Fig. 2 is an optional treatment schematic diagram of virus signature processing method provided in an embodiment of the present invention;
Fig. 3 is an optional schematic flow sheet of virus signature processing method provided in an embodiment of the present invention;
Fig. 4 be virus signature processing unit provided in an embodiment of the present invention be deployed in one of network side server it is optional
Schematic diagram;
Fig. 5 is that an optional software and hardware structure of virus signature processing unit 10 provided in an embodiment of the present invention is illustrated
Figure;
Fig. 6 is another optional schematic flow sheet of condition code processing method provided in an embodiment of the present invention;
Fig. 7-1 is the api function that extraction operating system provided in an embodiment of the present invention is provided and stores to api function storehouse
One optional schematic flow sheet;
Fig. 7-2 is that the malice sample in the Sample Storehouse for malice provided in an embodiment of the present invention calculates entrained viral disease
The optional schematic flow sheet of of malicious condition code;
Fig. 7-3 be it is provided in an embodiment of the present invention sample to be detected detect whether taking viruliferous one it is optional
Schematic flow sheet;
Fig. 8 is the optional schematic diagram of that dis-assembling treatment is carried out to executable file provided in an embodiment of the present invention;
Fig. 9-1 is one based on code tree segmentation dis-assembling code formation code block provided in an embodiment of the present invention optional
Schematic diagram;
Fig. 9-2 is one based on code tree segmentation dis-assembling code formation code block provided in an embodiment of the present invention optional
Schematic diagram;
Fig. 9-3 is one based on code tree segmentation dis-assembling code formation code block provided in an embodiment of the present invention optional
Schematic diagram;
Figure 10 is the api function that extraction operating system provided in an embodiment of the present invention is provided and stores to api function storehouse
One optional treatment schematic diagram;
Figure 11 is an optional treatment schematic diagram of calculating condition code similarity provided in an embodiment of the present invention;
Figure 12 is an optional structural representation of condition code processing unit 20 provided in an embodiment of the present invention.
Specific embodiment
Below in conjunction with drawings and Examples, the present invention will be described in further detail.It should be appreciated that mentioned herein
Embodiment is only used to explain the present invention, is not intended to limit the present invention.In addition, embodiment provided below is for implementing
Section Example of the invention, rather than provide implementation whole embodiments of the invention, creation is not paid in those skilled in the art
Property work on the premise of, the embodiment of gained is recombinated to the technical scheme of following examples and based on to invention institute reality
The other embodiment applied belongs to protection scope of the present invention.
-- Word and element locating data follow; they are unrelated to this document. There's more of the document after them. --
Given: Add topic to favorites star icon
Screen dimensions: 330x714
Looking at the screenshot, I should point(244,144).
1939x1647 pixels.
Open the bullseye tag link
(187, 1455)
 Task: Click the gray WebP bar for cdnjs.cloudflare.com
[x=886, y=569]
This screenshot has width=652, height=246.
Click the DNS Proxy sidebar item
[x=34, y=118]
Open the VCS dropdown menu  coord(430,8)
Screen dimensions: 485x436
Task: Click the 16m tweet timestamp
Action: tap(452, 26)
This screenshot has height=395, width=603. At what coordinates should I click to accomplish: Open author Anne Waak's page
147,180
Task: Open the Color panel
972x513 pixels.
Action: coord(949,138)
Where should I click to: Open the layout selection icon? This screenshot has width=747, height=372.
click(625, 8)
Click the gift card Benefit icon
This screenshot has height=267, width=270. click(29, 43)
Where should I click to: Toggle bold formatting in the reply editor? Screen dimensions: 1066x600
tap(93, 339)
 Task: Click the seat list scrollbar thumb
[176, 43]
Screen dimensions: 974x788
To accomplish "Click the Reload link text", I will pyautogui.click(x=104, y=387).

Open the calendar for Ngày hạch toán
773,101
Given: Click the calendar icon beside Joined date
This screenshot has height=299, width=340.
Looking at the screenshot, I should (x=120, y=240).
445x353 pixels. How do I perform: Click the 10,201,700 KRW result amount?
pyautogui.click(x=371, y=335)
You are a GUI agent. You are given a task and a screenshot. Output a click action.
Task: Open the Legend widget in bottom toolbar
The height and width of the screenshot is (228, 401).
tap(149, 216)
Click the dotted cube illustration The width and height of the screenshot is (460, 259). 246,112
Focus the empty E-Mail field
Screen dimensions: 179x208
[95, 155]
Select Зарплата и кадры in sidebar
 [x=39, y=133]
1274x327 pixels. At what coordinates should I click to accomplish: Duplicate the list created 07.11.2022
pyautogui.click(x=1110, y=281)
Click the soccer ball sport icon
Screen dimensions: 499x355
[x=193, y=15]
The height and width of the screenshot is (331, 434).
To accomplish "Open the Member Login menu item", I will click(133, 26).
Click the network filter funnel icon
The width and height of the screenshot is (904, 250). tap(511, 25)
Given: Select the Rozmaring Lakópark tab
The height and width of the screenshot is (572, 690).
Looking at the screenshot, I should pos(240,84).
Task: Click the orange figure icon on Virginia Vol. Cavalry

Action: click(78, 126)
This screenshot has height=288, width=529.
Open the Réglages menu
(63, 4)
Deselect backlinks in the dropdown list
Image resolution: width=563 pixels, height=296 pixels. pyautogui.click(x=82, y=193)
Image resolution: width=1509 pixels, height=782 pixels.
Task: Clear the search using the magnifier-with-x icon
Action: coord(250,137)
It should be noted that in embodiments of the present invention, term " including ", "comprising" or its any other variant be intended to
Cover including for nonexcludability, so that method or device including a series of key elements not only include that what is be expressly recited wants
Element, but also other key elements including being not expressly set out, or also include for implementation or device it is intrinsic want
Element.In the absence of more restrictions, the key element limited by sentence "including a ...", it is not excluded that including the key element
Method or device in also there is other relevant factor (such as the unit in step or device in method).
For example, virus signature processing method provided in an embodiment of the present invention contains a series of step, but this hair
The virus signature processing method that bright embodiment is provided is not limited to described step, similarly, provided in an embodiment of the present invention
Virus signature processing unit includes a series of units, but virus signature processing unit provided in an embodiment of the present invention is not
It is limited to include unit be expressly recited, it is required when can also include to obtain relevant information or being processed based on information
The unit of setting.
Before the present invention will be described in further detail, noun and term to being related in the embodiment of the present invention are said
Bright, the noun and term being related in the embodiment of the present invention are applied to following explanation.
1) virus, also referred to as computer virus or malicious code are organizers terminal (such as smart mobile phone, panel computer,
The various computing terminals such as notebook computer, desktop computer) implantation destruction terminal function, destroy data or steal data etc.
Malicious intent binary code.
2) sample, such as general designation of various types of application programs, Microsoft Window systematic differences program, Unix system should
With program, iOS system application program and Android (Andriod) system application etc..
3) malice sample, including virulent sample.
4) normal sample, without virulent sample.
5) code block, the dis-assembling code to application program carries out dividing the block to be formed according to certain particle size.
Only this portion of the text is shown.